Sunday, August 31, 2008

Like a leaf clings to a tree

Like a leaf clings to a tree
Baby please cling to me
We're creatures of the wind
Wild is the wind











let me fly away with you...

Wednesday, August 27, 2008

Western Travels: memory photographic



I've added new photos to the Western Travels set.

please take a look, i don't think you'll be disappointed. :)

Monday, August 25, 2008

Silence in nature



"Many people just drive through the park...so for them it's just the visual beauty...when you take the time to enjoy it, the park becomes a part of what you are. It can shape you."
-from Preserving Silence in National Parks by Garret Keizer

The first thing I notice when entering a place of refuge in nature is always the scenery, the landscape. The initial moments of visual splendor usually lull me into a kind of quiet and yet thrilling trance. I'm too happy to notice anything else in the midst of such beauty and (human) emptiness. I take a few steps on the trail still enamored with my surroundings, so much so that the rest of the world melts into the background. And then eventually, as if my meditative surroundings are a disintegrating dream, I hear it; the distant hum of car engines or the quaking sound of a boat engine. Recently during a night spent on a small island in Voyageurs National Park, my camping neighbors across the bay thought this pristine wilderness would be the perfect place to blast country songs from their stereo. The steel guitars and twang competed full force with the sounding loons of the north. These man-made sounds tend to invade my experience in nature, leaving it slightly tarnished. Though when faced with such noise I try to remain positive. Without considering the implications of man-made sound in nature, I try to remember something Thich Nhat Hanh said...that every sound can be turned into the sound of a bell - calling us back to the present moment. We must learn to meditate in chaos, because silence is not always a given. That doesn't mean I believe we should shrug our shoulders and accept that the peripheral noise that we have all had a part in creating, is a given when entering the temple of nature.

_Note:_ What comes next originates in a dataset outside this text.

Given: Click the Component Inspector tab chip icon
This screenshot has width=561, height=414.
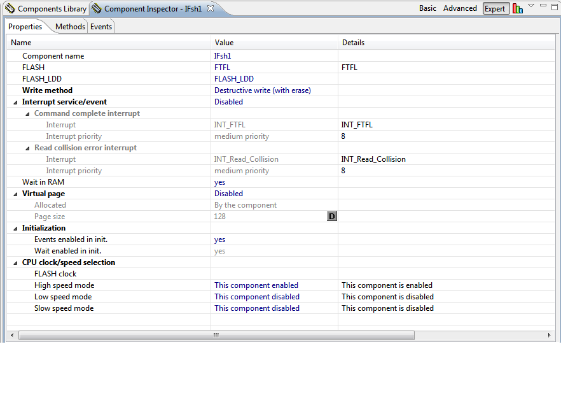Looking at the screenshot, I should point(96,8).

"If we were not so single-minded
about keeping our lives moving
and for once could do nothing,
perhaps a huge silence
might interrupt this sadness
of never understanding ourselves
and of threatening ourselves with death
Perhaps the world can teach us
as when everything seems dead
but later proves to be alive"

— Pablo Neruda

Tuesday, August 19, 2008

Little bells: an introduction


Several years ago (seven to be exact), I found myself in the California coastal region of Big Sur. For a few glorious days I existed on these cliffs cradled between the Santa Lucia mountains and the pacific ocean. I say that I "found myself" as if I had just wandered into California, so many miles from home. This trip however, was well planned. So I say I "found myself," when what I mean to say is: I found a woman. Her campsite was a few feet from our campsite. I should mention here that I wasn't alone on this trip up the coast. I noticed first that she was alone, that she had a small dog and what appeared to be a journal she had set aside to write in later. As I walked on the path between the campsites and the cliffs of the beach, I watched her briefly as she sat in her open tent hanging a string of little bells on one of the interior sides of her four nylon walls. The image of this woman with her bells and journal, camping alone has always stayed in my mind. The minute I saw her, I thought to myself "I want to be like her someday" At the time I don't think I fully understood my intrigue with this woman. I thought only of the fact that she was traveling alone and how I found that appealing as a source of self reliance. Though now, after so many years I'm beginning to understand why I was so intrigued. I saw in her, my desire to connect with myself and my surroundings. To commune, if you will, with the universe in its entirity. To give something to myself more precious than self reliance. A quiet mind, inner sight and outwardly vision, compassion and an open heart able to receive and give. Love. I know I could be wrong in my assumptions of this woman, a fellow traveler. But whether or not she is who I assume her to be doesn't matter. Because in finding her, I found myself...there on the California coast where the Santa Lucia mountains mirrored the sunset in golden and rose colored tones, and the grass was so soft under the thin layer of tent fabric that I've yet to find a more comfortable bed where I could rest and dream. I have my own string of bells now. They hang in my doorway and when I hear their little ringing chorus like laughter I'm reminded of the woman I hope to always recognize as me.